Description
These crab cakes are pure New England with an beer twist! Try these IPA Crab Cakes with Spicy Beer Hollandaise at your next game day with a cold IPA in hand!
Ingredients
Scale
Crab Cakes
- 8 oz. Fresh Lump Crab
- 1 Egg
- 2 Tbsp Green Onion, chopped
- ¼ cup Roasted Red Peppers, chopped
- ¼ tsp Salt
- ½ tsp Pepper
- ½ tsp Old Bay Seasoning
- Pinch of Cayenne
- 2 Tbsp IPA Beer
- 1 Tbsp Butter, melted
- 1 cup Panko Crumbs, Plus 1 Additional Cup, divided
- ¼ cup Canola or Vegetable Oil
IPA Hollandaise Sauce
- 4 Tbsp Butter
- 5 Egg Yolks
- 2 Tbsp Lemon Juice
- 2 Tbsp IPA Beer
- ½ tsp Red Chili Sauce (like Sriracha)
- Salt and Pepper
Instructions
Crab Cakes
- In a medium-sized bowl ix together the crab meat, egg, green onions, red peppers, salt pepper and Old Bay, cayenne, beer, melted butter and 1 cup panko.
- Form into 4 patties about 1 inch thick.
- Place remaining panko into a small bowl. One at a time, place the patties into the panko and press until well coated on all sides.
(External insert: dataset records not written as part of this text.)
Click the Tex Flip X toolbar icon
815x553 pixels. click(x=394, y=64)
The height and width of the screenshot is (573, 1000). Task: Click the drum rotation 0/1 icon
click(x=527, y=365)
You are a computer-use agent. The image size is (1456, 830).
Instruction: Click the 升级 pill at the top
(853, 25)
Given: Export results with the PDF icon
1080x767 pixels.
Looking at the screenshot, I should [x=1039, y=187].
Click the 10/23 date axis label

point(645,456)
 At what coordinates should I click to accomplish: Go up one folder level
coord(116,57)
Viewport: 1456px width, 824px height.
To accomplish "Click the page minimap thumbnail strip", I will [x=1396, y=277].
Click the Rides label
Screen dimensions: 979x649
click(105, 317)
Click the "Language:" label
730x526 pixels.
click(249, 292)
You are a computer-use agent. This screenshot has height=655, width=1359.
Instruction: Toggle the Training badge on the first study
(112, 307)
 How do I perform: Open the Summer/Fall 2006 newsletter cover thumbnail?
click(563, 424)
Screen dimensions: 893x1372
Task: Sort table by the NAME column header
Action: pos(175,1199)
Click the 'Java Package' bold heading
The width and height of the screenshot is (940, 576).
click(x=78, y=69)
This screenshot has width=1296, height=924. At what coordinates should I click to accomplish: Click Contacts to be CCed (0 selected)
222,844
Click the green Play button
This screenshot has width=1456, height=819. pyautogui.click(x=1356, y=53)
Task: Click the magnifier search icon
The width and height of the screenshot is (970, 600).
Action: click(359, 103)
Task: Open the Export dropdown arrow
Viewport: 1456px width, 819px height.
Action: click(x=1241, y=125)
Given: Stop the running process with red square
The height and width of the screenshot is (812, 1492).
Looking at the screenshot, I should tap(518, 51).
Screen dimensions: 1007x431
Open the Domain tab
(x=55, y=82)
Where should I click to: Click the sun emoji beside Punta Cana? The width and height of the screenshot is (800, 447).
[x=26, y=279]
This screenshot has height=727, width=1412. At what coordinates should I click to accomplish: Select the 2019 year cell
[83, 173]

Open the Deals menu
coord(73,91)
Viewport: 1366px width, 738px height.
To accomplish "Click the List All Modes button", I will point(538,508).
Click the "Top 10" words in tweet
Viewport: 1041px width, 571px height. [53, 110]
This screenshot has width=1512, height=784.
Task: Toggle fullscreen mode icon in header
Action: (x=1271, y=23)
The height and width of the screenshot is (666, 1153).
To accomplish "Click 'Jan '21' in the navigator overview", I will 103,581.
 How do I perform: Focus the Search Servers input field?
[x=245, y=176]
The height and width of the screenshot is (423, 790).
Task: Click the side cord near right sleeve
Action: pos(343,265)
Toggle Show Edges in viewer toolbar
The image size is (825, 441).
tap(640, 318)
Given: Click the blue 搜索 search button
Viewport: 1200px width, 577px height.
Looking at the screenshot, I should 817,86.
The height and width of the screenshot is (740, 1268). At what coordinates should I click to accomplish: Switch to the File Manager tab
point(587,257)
- In a pan over medium-high heat, add the canola oil. Cook crab cakes until golden brown on the underside. Flip carefully and cook on the other side until cooked through, about 3 minutes per side. Remove from heat. (I carefully drained them on a paper towel).
IPA Hollandaise
- Place 4 Tablespoons of butter in a microwaveable glass dish. Microwave on high for 45 seconds, or until melted, remove and let stand for 1 minute. Spoon off and discard the top layer of white foam.
- In a large saucepan, add the yolks, lemon juice, and beer. Whisk quickly and continually over low heat until the mixture is frothy and doubled in size – about 5 minutes. Keep heat low – too much heat will scramble the eggs.
- While continuously whisking, stream in the melted butter. Continue whisking until thickened about 5 minutes. If the sauce gets too dry add in a few teaspoons of water or beer.
- Add in the chili sauce and salt and pepper to taste.
- Serve the crab cake topped with hollandaise sauce.